Word Frequency and Vocabulary Richness

all_words <- unlist(strsplit(tolower(sample_text), "\\W+"))
all_words <- all_words[all_words != ""]

word_table <- table(all_words)
word_freq <- sort(word_table, decreasing = TRUE)

length(word_freq)

## [1] 25419

This shows how many unique words are used in the sampled data.

Coverage Analysis (Important for Prediction Model)

coverage <- cumsum(word_freq) / sum(word_freq)

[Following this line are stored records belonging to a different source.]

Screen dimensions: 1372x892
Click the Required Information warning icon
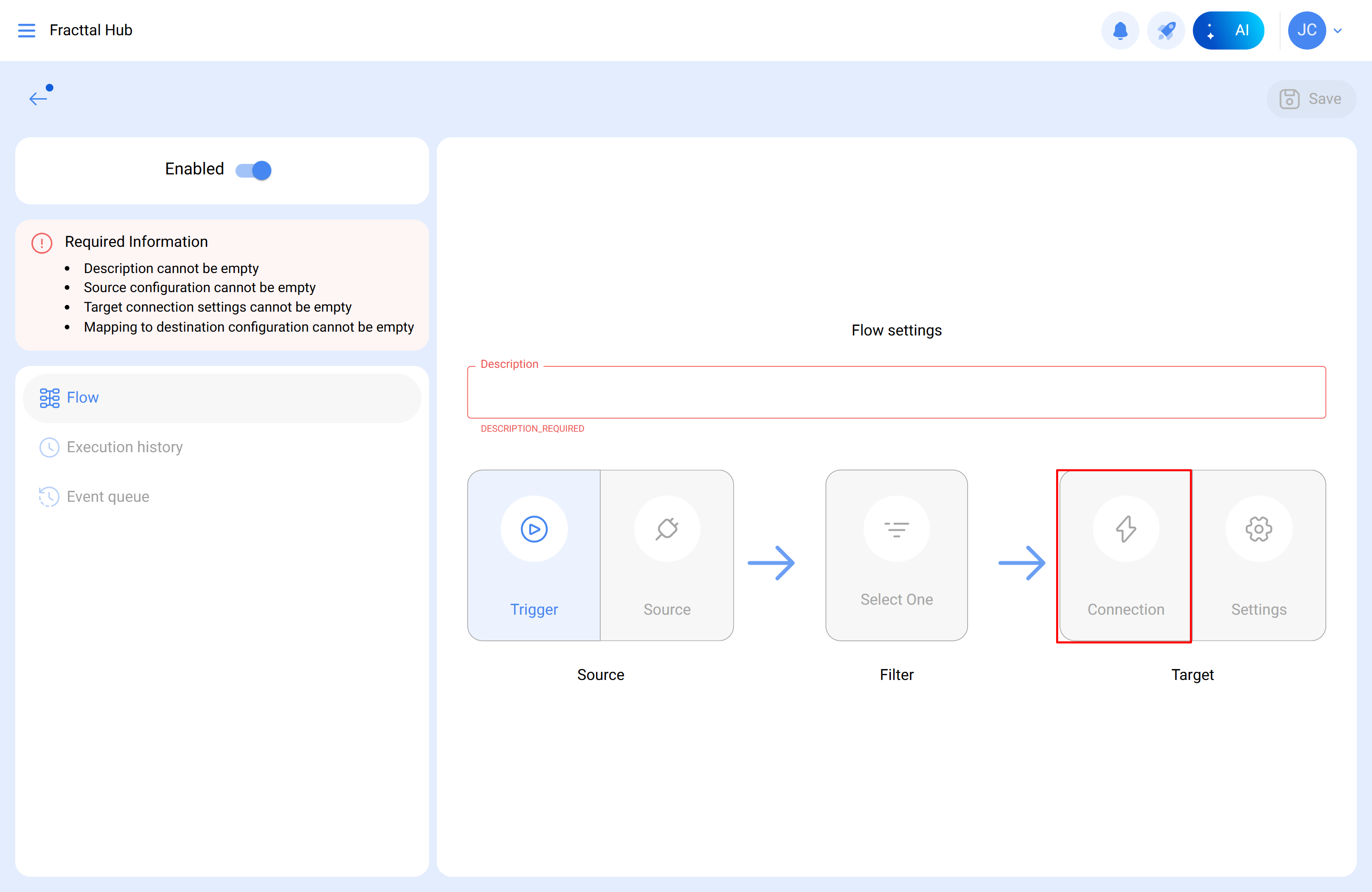coord(41,243)
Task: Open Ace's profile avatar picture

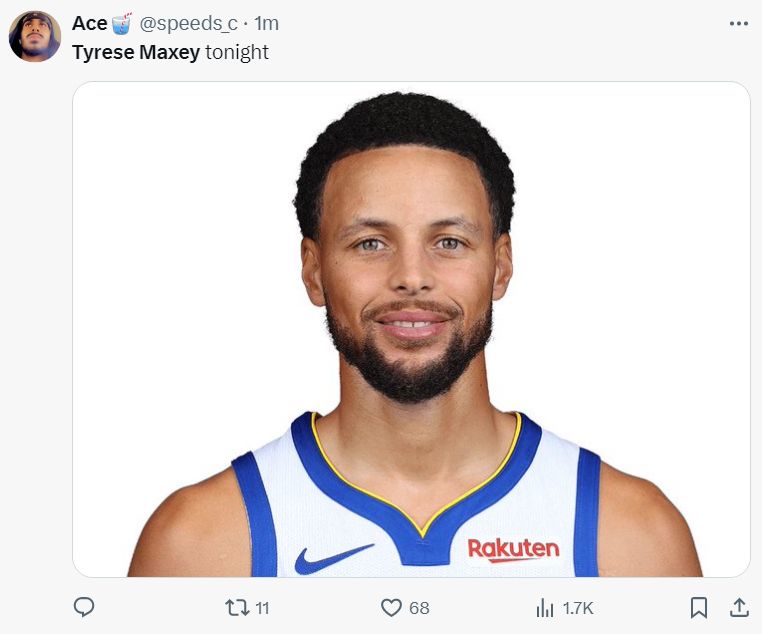Action: 35,37
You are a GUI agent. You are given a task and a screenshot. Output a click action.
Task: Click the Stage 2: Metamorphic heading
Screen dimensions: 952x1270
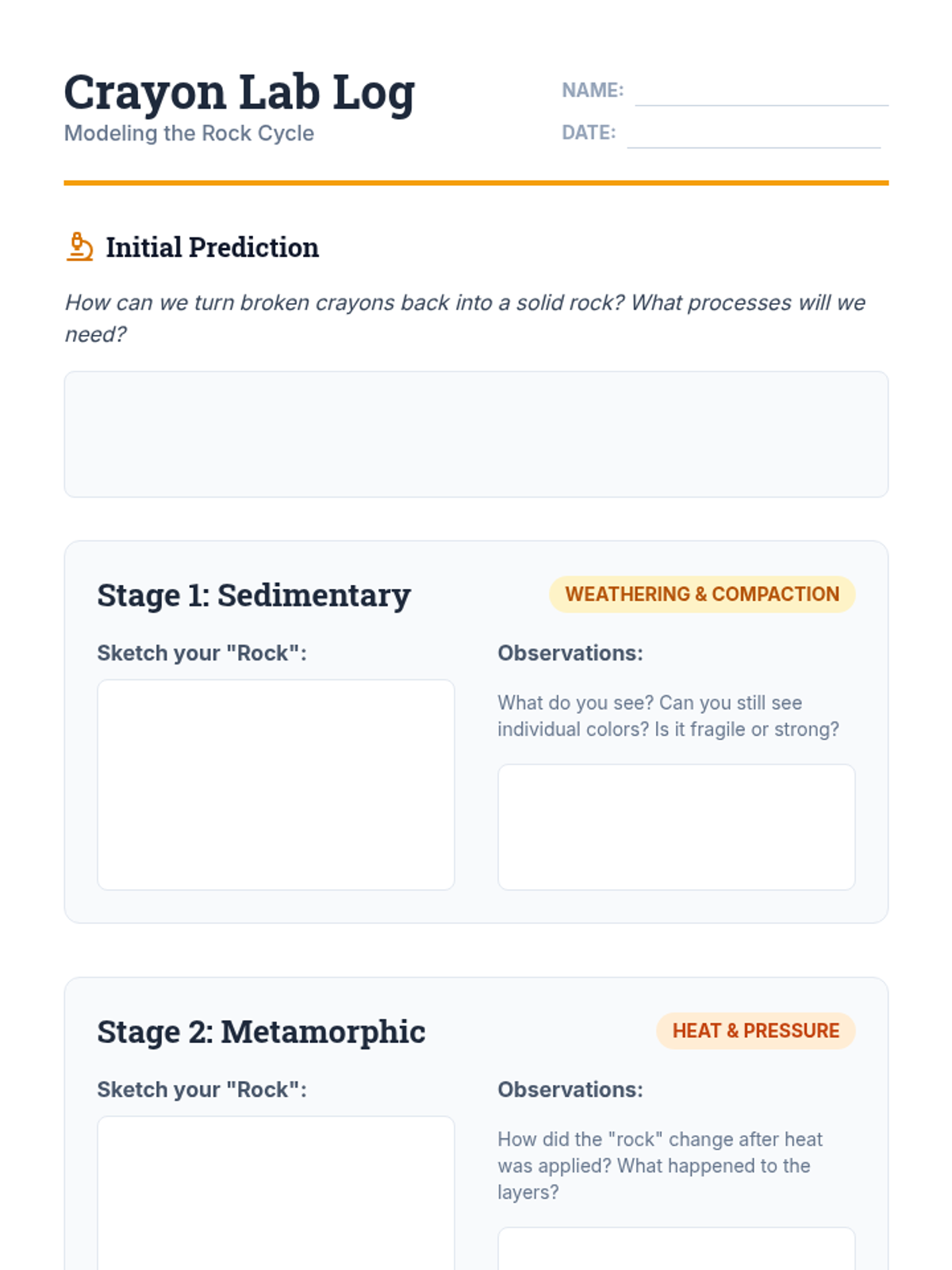(261, 1032)
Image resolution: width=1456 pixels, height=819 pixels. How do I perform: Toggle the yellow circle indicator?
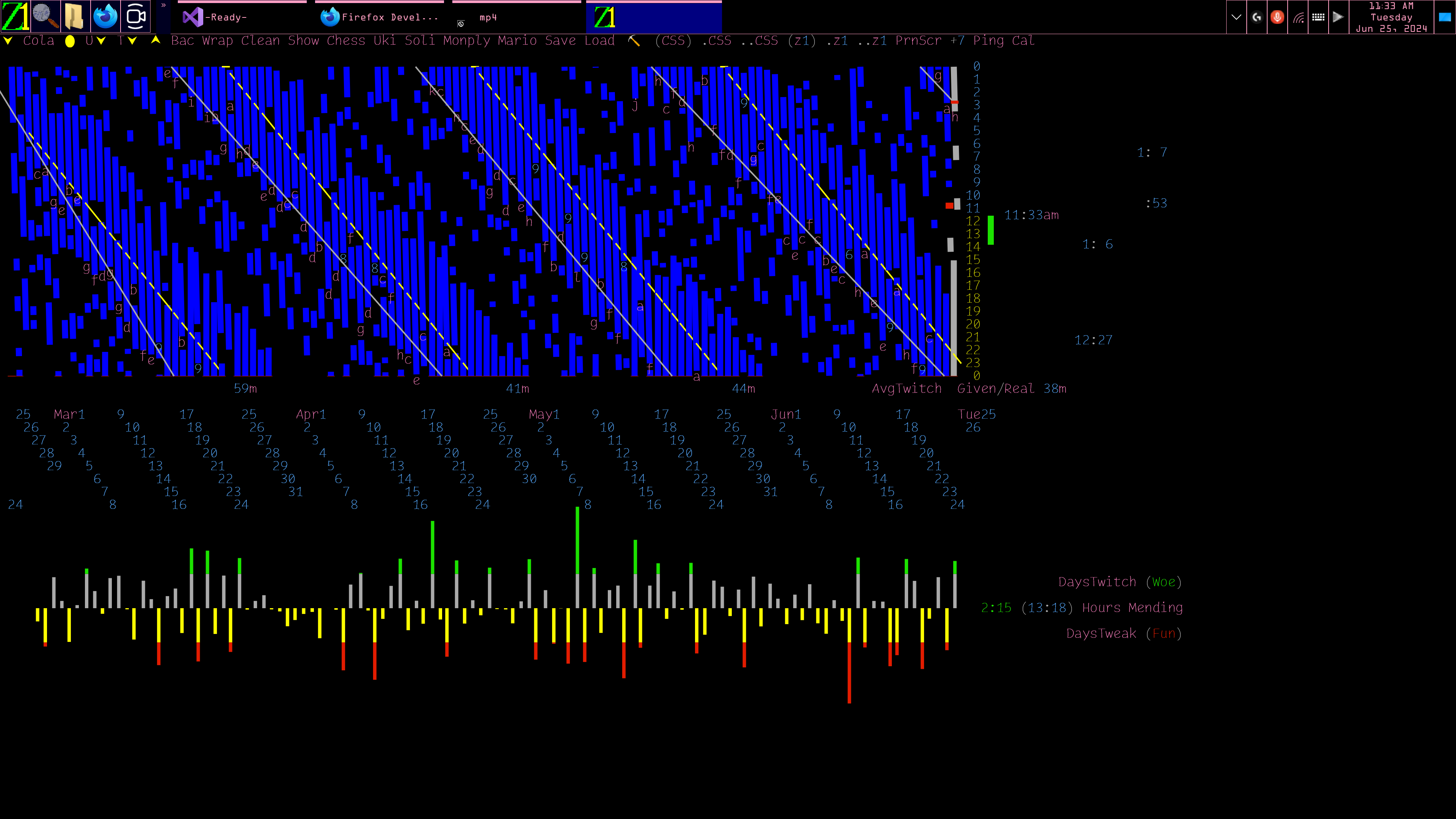[69, 41]
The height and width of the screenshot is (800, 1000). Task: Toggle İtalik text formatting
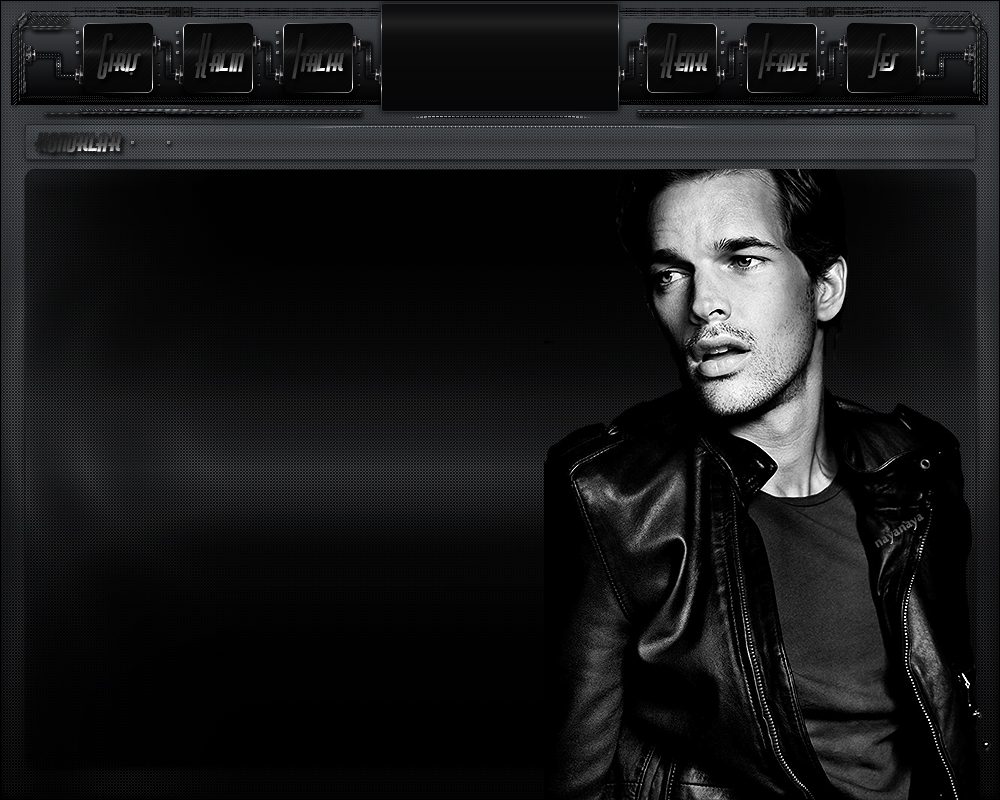(x=318, y=59)

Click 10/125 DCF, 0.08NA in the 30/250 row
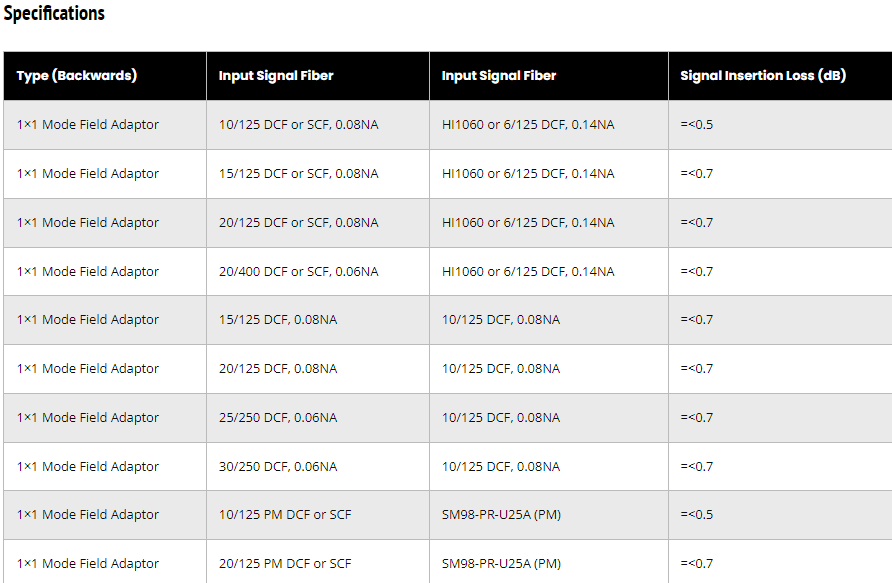[501, 467]
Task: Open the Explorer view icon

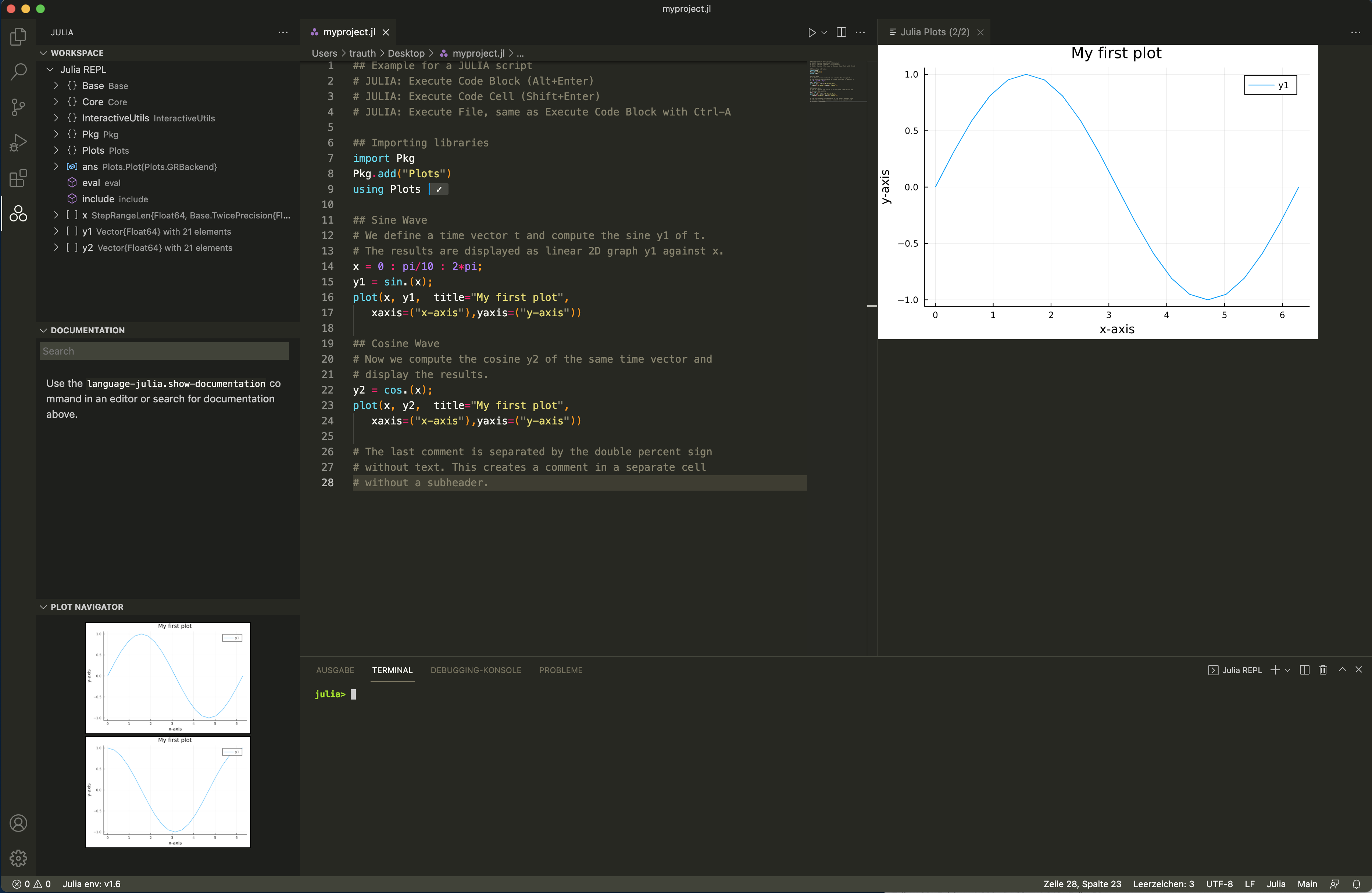Action: 18,37
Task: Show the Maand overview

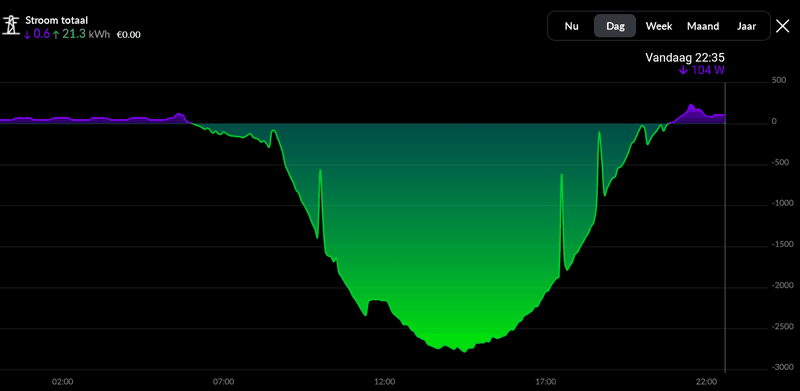Action: 703,26
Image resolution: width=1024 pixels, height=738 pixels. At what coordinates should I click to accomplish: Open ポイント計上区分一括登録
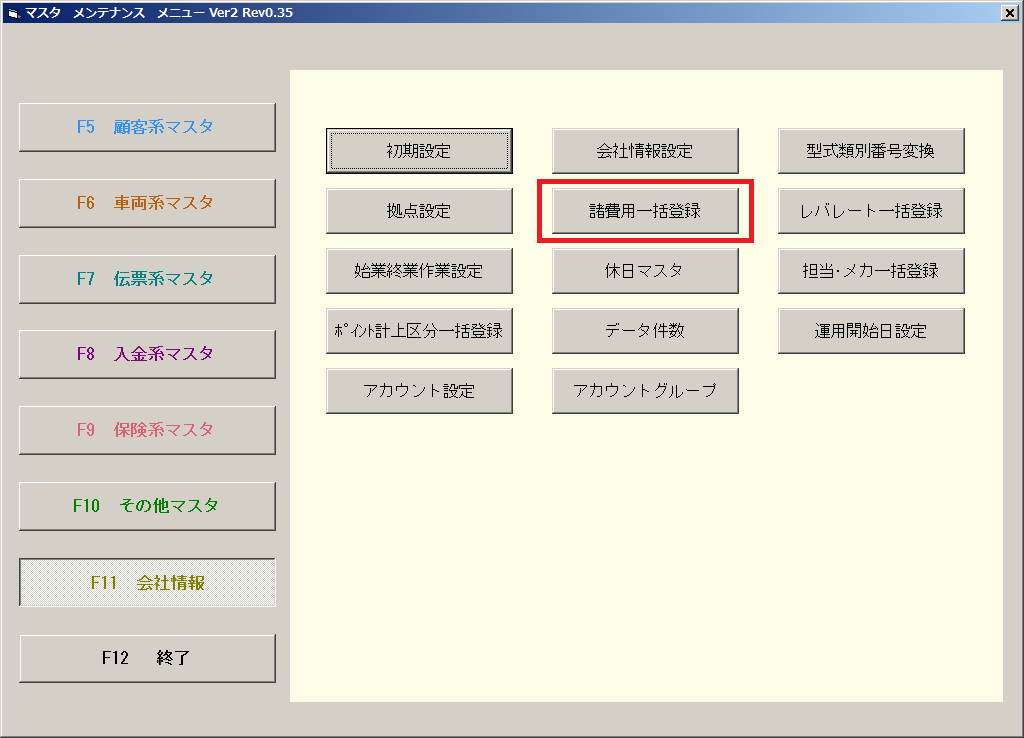click(419, 331)
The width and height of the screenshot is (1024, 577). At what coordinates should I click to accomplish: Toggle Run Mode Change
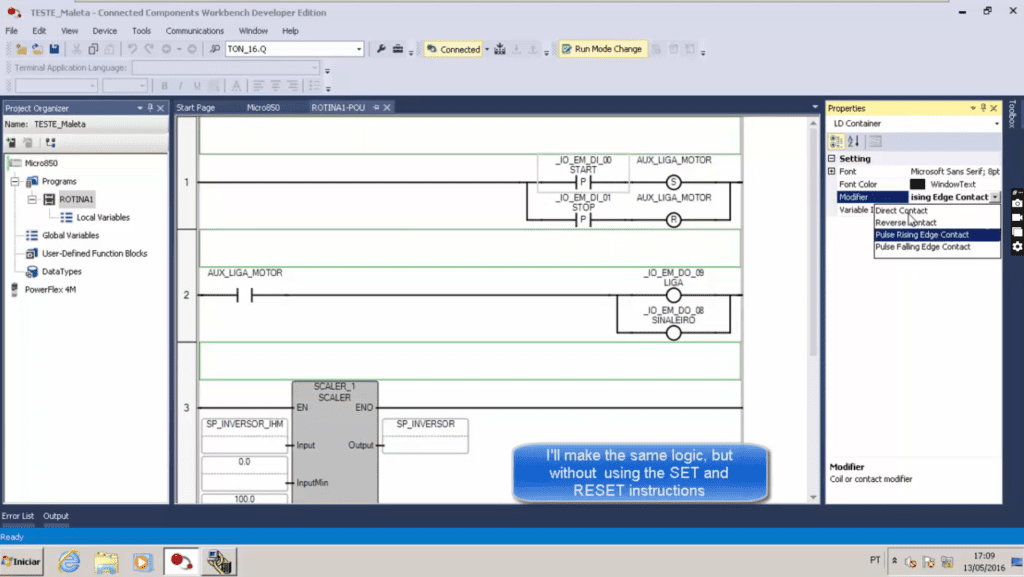point(602,49)
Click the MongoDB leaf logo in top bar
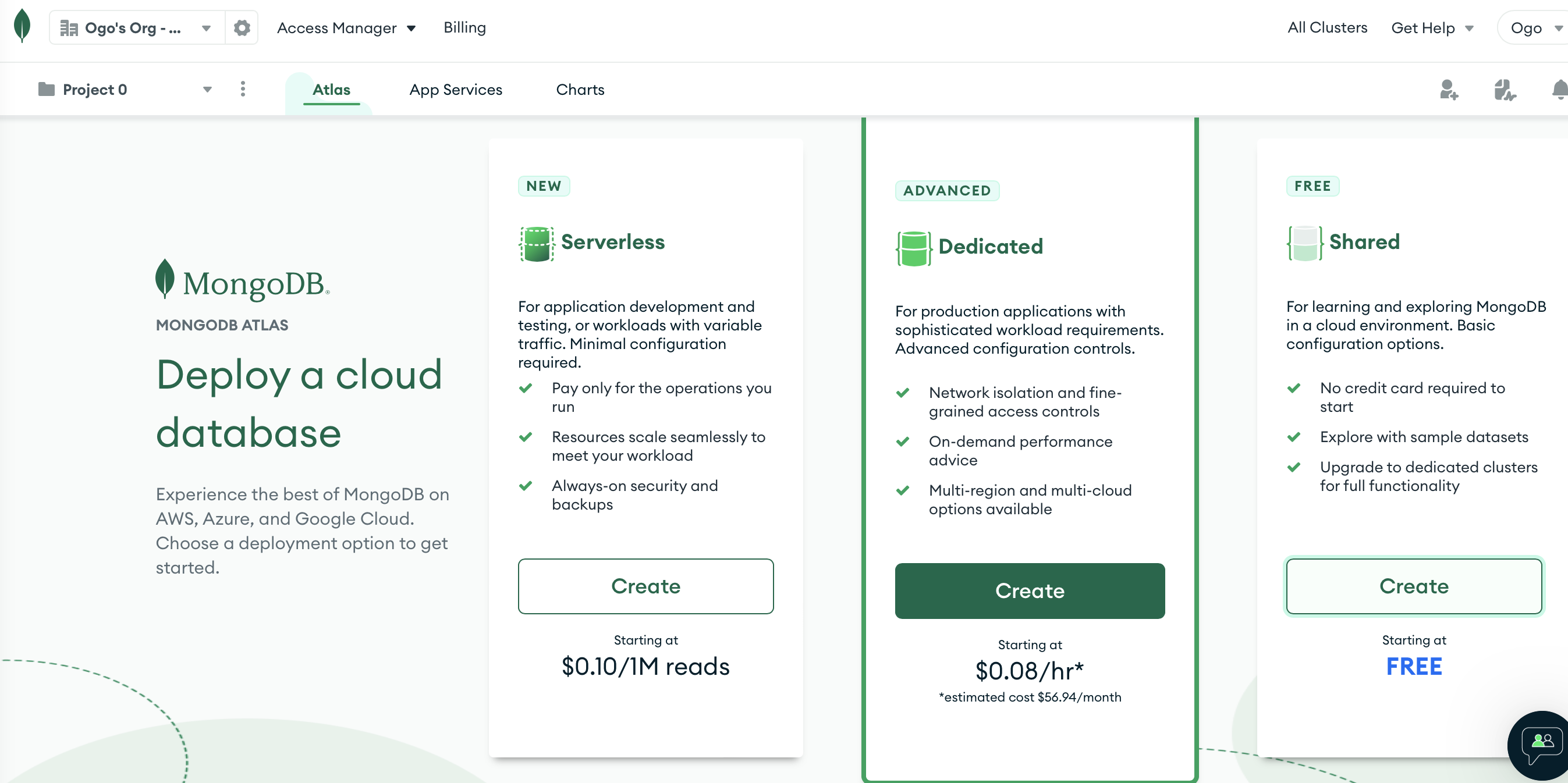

words_50 <- which(coverage >= 0.5)[1]
words_90 <- which(coverage >= 0.9)[1]

words_50

## state 
##   137

words_90

## ricotta 
##    6394

This tells how many words are needed to cover 50% and 90% of the language usage.

Most Frequent Words

top_words <- head(word_freq, 20)

barplot(top_words, las = 2,
        main = "Most Frequent Words",
        ylab = "Frequency")

Observations

The three sources show noticeable differences in writing patterns. Twitter contains shorter sentences and informal expressions, while blogs and news contain longer and more structured text. A small portion of the vocabulary accounts for a large portion of total word usage, which is very useful when designing a predictive text model. This means the model does not need to store every word to make accurate predictions.

Plan for Prediction Model

The insights from this analysis will be used to build n-gram models that predict the next word based on previous words. Since only a small vocabulary covers most of the text, the model can be optimized for speed and memory usage. Different writing styles observed across sources also suggest that the model should be flexible enough to handle both formal and informal text. A Shiny application will be developed where users can input text and receive real-time next-word predictions.

This exploration provides a deeper understanding of how natural language appears in real data. These findings form the foundation for building an efficient and accurate predictive text system.